I wonder if you could give me a little advice? We currently have a variable mortgage of 2.95 per cent with AIB with a balance of €187,610 remaining over the next 13.5 years.
We are considering Avant for switching our mortgage as they have an attractive rate of 1.95 per cent. I am finding it very hard to calculate the difference, minus the solicitor fees, revaluation etc. Would you be able to advise on how I can do the maths?
Ms K.R., email
I’ve just run the figures on your situation – or at least I’ve got a mortgage calculator to do it for me – and it is a classic example of why switching makes sense for so many people.

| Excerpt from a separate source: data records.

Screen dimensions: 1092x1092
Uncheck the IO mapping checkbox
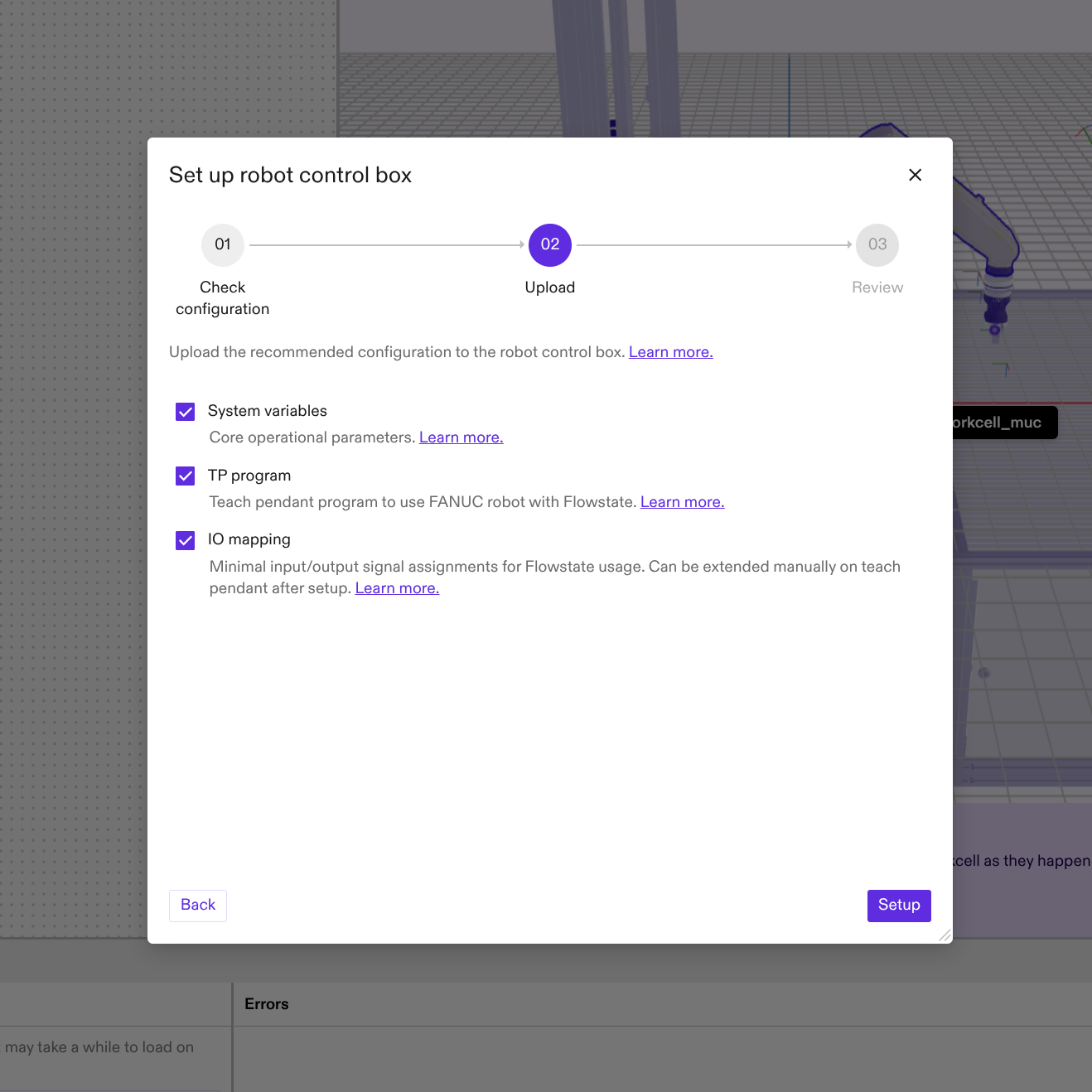pyautogui.click(x=185, y=540)
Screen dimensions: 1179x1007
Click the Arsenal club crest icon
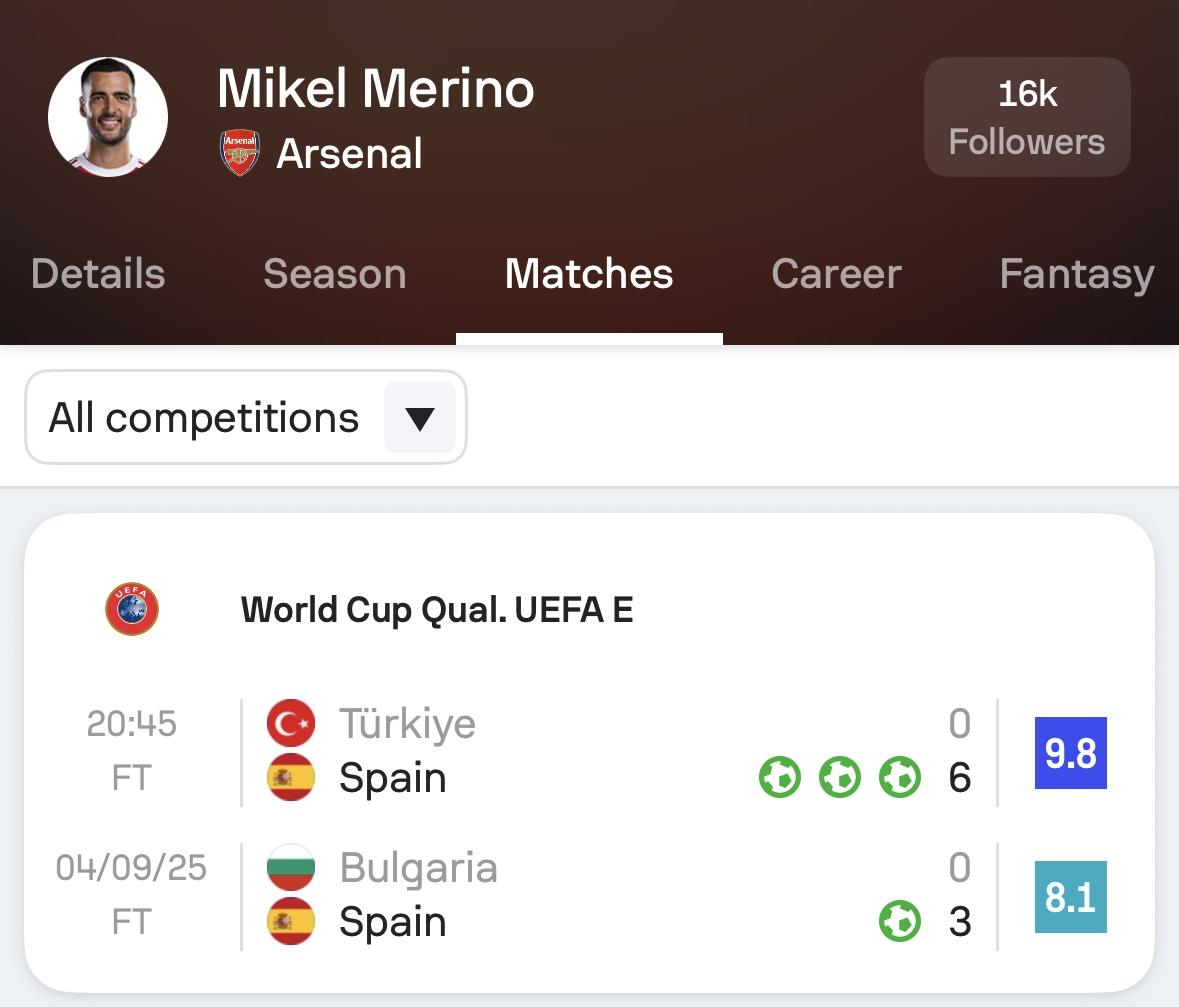click(x=239, y=153)
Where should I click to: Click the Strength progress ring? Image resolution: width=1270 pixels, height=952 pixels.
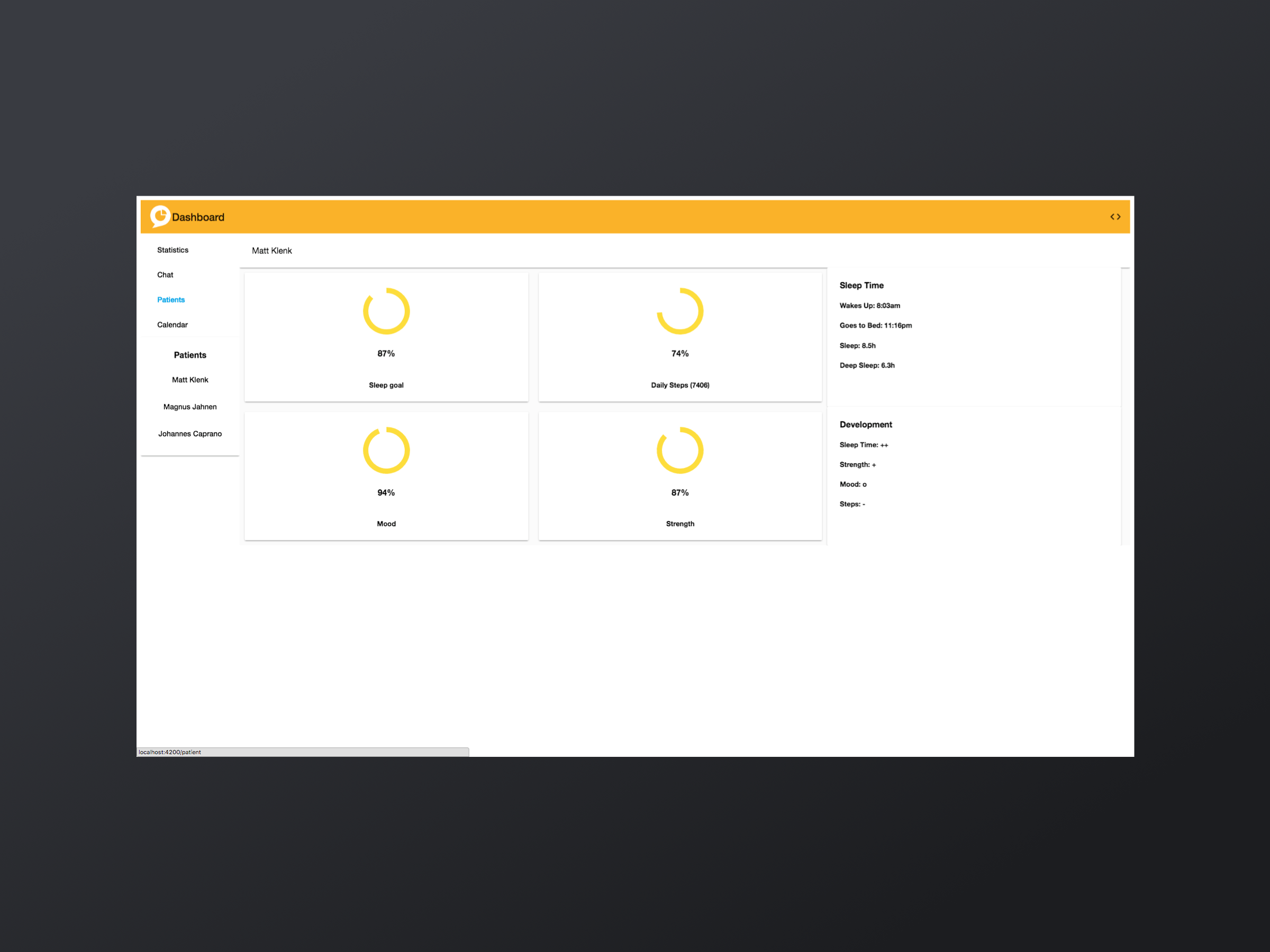[680, 451]
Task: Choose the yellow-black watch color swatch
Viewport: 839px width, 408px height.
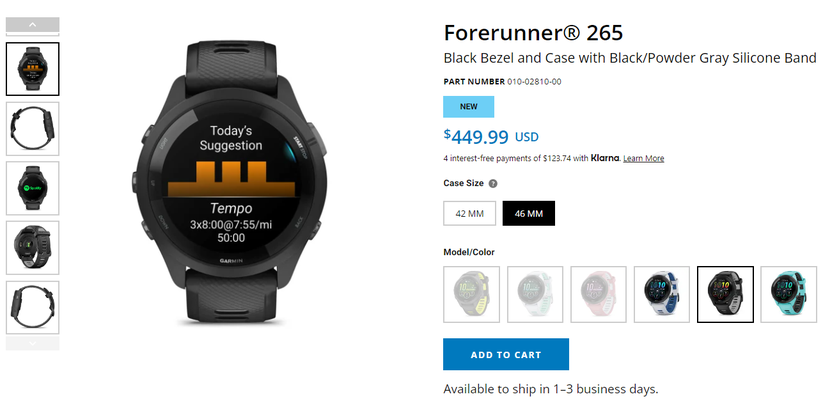Action: coord(471,295)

You are paying around €1,400 a month on your mortgage at present. I say “around” because all the calculators I’ve been looking at operate on full years, not partial ones. With 13 years to go, your monthly payments would be €1,449.40 and, at 14 years, it would be €1,364.51. So you’re somewhere in between.
When you switch mortgages, there are two considerations: lower monthly payments and what you save overall in interest payments over the remaining life of your loan.
At the current AIB rate, you will be paying the bank interest of somewhere between €38,500 and €41,600 in round figures by the time it is fully paid back in 13½ years’s time. You could, of course, reduce that by paying off lump sums as resources allow, but that’s a conversation for a different day.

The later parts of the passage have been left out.